begin

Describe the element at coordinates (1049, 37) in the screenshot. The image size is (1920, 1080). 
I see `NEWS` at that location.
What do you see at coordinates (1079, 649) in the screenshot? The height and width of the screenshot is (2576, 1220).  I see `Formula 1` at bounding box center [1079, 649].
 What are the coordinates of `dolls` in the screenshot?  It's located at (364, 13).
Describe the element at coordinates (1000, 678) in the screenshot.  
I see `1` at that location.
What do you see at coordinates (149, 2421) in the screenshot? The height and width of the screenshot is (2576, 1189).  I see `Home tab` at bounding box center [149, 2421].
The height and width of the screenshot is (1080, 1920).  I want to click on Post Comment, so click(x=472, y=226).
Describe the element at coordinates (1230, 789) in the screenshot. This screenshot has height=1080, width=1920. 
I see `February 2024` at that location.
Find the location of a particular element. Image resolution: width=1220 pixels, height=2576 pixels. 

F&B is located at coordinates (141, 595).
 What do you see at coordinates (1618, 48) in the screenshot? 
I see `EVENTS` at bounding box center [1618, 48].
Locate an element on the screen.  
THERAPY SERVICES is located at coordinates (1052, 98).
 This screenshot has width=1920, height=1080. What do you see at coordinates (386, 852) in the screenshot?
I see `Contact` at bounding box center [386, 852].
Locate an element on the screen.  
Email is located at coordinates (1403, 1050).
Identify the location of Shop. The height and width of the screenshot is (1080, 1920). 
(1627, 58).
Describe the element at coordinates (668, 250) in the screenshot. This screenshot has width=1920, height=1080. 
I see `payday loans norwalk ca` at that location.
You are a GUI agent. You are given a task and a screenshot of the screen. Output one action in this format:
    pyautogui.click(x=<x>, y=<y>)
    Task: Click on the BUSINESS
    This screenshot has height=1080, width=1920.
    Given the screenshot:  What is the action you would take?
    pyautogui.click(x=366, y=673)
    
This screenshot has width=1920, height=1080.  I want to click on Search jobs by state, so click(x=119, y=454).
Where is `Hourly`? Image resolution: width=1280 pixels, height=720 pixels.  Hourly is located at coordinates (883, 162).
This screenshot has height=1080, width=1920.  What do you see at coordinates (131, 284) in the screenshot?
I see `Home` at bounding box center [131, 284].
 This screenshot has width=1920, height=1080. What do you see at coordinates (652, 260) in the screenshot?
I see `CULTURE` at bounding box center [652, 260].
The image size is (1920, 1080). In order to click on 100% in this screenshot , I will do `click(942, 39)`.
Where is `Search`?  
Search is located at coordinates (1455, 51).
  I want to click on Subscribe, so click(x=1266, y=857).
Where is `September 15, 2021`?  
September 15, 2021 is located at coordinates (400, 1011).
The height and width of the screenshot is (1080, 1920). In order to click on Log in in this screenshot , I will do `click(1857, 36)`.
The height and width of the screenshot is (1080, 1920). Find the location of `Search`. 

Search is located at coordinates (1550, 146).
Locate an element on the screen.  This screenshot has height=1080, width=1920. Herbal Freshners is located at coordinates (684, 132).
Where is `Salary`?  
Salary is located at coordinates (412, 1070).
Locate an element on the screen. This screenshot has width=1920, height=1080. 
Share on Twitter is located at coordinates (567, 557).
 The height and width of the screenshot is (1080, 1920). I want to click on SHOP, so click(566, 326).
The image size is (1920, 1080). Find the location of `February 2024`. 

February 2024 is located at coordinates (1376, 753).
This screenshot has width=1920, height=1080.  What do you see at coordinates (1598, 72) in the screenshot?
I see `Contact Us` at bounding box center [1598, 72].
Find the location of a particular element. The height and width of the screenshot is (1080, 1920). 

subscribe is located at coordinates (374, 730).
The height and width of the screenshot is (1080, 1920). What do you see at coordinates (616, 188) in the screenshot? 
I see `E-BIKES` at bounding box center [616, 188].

end

» PROBLEM DETAILS
Return the lines from the one containing "Locate an element on the screen. This" through the end of the items, unchanged.

» FULL OUTPUT
Locate an element on the screen. This screenshot has width=1920, height=1080. 
Share on Twitter is located at coordinates (567, 557).
 The height and width of the screenshot is (1080, 1920). I want to click on SHOP, so click(566, 326).
The image size is (1920, 1080). Find the location of `February 2024`. 

February 2024 is located at coordinates (1376, 753).
This screenshot has width=1920, height=1080.  What do you see at coordinates (1598, 72) in the screenshot?
I see `Contact Us` at bounding box center [1598, 72].
Find the location of a particular element. The height and width of the screenshot is (1080, 1920). 

subscribe is located at coordinates (374, 730).
The height and width of the screenshot is (1080, 1920). What do you see at coordinates (616, 188) in the screenshot? 
I see `E-BIKES` at bounding box center [616, 188].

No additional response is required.